4 thoughts on “Rabbi Rebecca Lillian on the Malmö JCC Attack

  1. sheree waks

    Thanks for this. It is certainly a relief to hear there is an alternative to the hateful behaviour being shown, and that so many from other faiths are expressing support. I certainly didn’t see reference to that when reading about Malmo elsewhere.

    Reply
  2. Sylvia

    We the “tribalists” who have been eating their fingernails for years watching witth anguish one community slowly disappear, are accustomed to those well-meaning bursts of “interfaith piety”. And despite “dialogues” and “interfaith forums” and the like, the reality that must be confronted is that the Malmo Jewish community is now reduced to one third of what is was just a few years ago, not to mention those Jews who have had to cede their home or business and investment of a lifetime for next to nothing because it has become untenable and unsafe.

    Here is a *2010* direct response – among many – by BBC reporter Wendy Robbins who went to investigate – in 2010 I repeat – the situation in Malmo. An apt response to Rebecca Lillian and other enablers.

    “Malmö’s Hate Crime Prevention Forum: More Diatribe than Dialogue”

    http://swedenisrael.blogspot.co.il/2010/12/malm%C3%B6s-hate-crime-prevention-forum-more.html

    Reply
    1. Rabbi Brant Rosen Post author

      Sylvia,

      As Rebecca actually lives in Malmö and participates actively in the community there, I believe she is a much better position to judge the actual situation there than you. And as she has very convincingly addressed the content and agenda of the Jewish blogosphere’s reporting on this issue, I’d say you are making a fairly paltry case by linking to an anonymous post from a Jewish blog.

      Reply
  3. Rabbi Rebecca Lillian

    @Sylvia:
    I appreciate your interest in the Malmö Jewish community. I do not understand, however, how my report contradicts the content of the anonymous blog you cited. I mentioned the local rabbi who has endured deplorable physical and verbal attacks; who understandably feels under siege. If the recent events had—has v’shalom—included another such assault, my remarks would have been quite different. When I spoke with the rabbi shortly after last week’s anonymous act of violence against our building, incidently, he clearly stated that they are planning to stay in Malmö.

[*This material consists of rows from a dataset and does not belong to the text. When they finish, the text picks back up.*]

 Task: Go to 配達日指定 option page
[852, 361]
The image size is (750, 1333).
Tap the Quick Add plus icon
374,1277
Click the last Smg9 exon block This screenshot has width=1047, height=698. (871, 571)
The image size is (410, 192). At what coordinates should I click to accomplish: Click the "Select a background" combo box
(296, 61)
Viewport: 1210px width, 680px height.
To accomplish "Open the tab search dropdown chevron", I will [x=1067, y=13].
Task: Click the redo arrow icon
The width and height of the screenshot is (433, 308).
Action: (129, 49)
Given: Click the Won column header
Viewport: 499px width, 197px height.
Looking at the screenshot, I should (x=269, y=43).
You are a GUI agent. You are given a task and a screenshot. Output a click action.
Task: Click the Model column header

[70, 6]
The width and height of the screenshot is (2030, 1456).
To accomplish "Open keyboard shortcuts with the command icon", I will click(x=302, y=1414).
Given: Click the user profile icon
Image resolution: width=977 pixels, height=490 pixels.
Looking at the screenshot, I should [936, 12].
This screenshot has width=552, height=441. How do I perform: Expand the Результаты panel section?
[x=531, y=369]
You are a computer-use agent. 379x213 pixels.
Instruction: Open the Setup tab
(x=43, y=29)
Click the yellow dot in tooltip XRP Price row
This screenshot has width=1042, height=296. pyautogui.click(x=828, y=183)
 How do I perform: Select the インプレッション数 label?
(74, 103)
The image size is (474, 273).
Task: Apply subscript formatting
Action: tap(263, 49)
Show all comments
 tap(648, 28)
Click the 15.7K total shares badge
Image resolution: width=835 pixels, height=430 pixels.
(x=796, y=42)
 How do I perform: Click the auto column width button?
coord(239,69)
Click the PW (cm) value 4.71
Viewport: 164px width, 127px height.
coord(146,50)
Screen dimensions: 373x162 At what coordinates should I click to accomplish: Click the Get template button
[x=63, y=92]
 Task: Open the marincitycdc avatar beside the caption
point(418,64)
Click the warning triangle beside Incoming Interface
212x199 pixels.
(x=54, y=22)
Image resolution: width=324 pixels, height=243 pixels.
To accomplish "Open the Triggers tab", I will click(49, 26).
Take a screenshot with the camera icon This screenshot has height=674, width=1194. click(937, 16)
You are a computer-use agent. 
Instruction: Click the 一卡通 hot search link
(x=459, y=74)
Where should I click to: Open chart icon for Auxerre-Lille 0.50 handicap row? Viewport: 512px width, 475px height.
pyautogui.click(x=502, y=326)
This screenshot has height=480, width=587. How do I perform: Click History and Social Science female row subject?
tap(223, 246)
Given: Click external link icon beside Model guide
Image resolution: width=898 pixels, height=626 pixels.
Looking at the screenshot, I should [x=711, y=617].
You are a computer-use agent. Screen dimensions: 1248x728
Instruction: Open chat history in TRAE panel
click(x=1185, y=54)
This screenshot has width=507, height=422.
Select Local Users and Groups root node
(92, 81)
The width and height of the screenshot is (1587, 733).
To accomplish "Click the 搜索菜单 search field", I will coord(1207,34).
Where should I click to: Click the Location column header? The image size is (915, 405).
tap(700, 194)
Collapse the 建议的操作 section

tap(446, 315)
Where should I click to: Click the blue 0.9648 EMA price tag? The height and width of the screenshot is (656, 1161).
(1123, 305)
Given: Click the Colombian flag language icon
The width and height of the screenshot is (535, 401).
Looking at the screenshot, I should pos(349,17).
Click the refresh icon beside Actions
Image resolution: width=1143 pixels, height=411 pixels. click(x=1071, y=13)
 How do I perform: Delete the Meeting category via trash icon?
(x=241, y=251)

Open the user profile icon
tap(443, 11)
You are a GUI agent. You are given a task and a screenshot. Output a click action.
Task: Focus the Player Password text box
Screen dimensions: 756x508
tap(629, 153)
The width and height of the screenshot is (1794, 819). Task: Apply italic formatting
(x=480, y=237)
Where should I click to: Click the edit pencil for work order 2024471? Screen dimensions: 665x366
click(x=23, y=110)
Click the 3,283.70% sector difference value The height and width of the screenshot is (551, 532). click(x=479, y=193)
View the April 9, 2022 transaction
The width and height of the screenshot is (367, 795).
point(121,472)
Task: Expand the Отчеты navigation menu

    Whence your data that the Malmö Jewish community has “shrunk by one third?” The only barometer we have for knowing precisely how many Jews live here is by the number of households who belong to the Jewish community. This has shrunk, but not because Jews are fleeing Malmö. They are still here but, sadly, they have found fewer and fewer reasons for keeping up their membership. This is not a problem unique to Sweden. Most American rabbis I know say the same thing.

    We have greater challengers here, though. Until about 18 months ago, there was only one congregation in Malmö, the Orthodox one. The small egalitarian group that now exists does not have the resources to be a full-service synagogue. Nonetheless, there were at least 150 people in the room last May 5, when we celebrated the first Bat Mitzvah in Malmö. Word is slowly spreading that there are alternative ways of being Jewish here. A sizable group of Malmö Jews—several of whom are not (yet) members of the community—are on the steering group of Öresundslimmud, which also has members in Lund and Copenhagen. (See http://www.oresundslimmud.org ) A recently formed group, “Jewish Families with Young Children,” is reaching out to families of every constellation who wish to raise Jewish children.

    From where I sit—on the 5th floor of the Malmö Jewish community center—it is far more productive to create meaningful Jewish experiences for the diverse Jews who live here than it is to bite one’s nails. If you would like to help us build our community, we would certainly appreciate any donation that you would offer.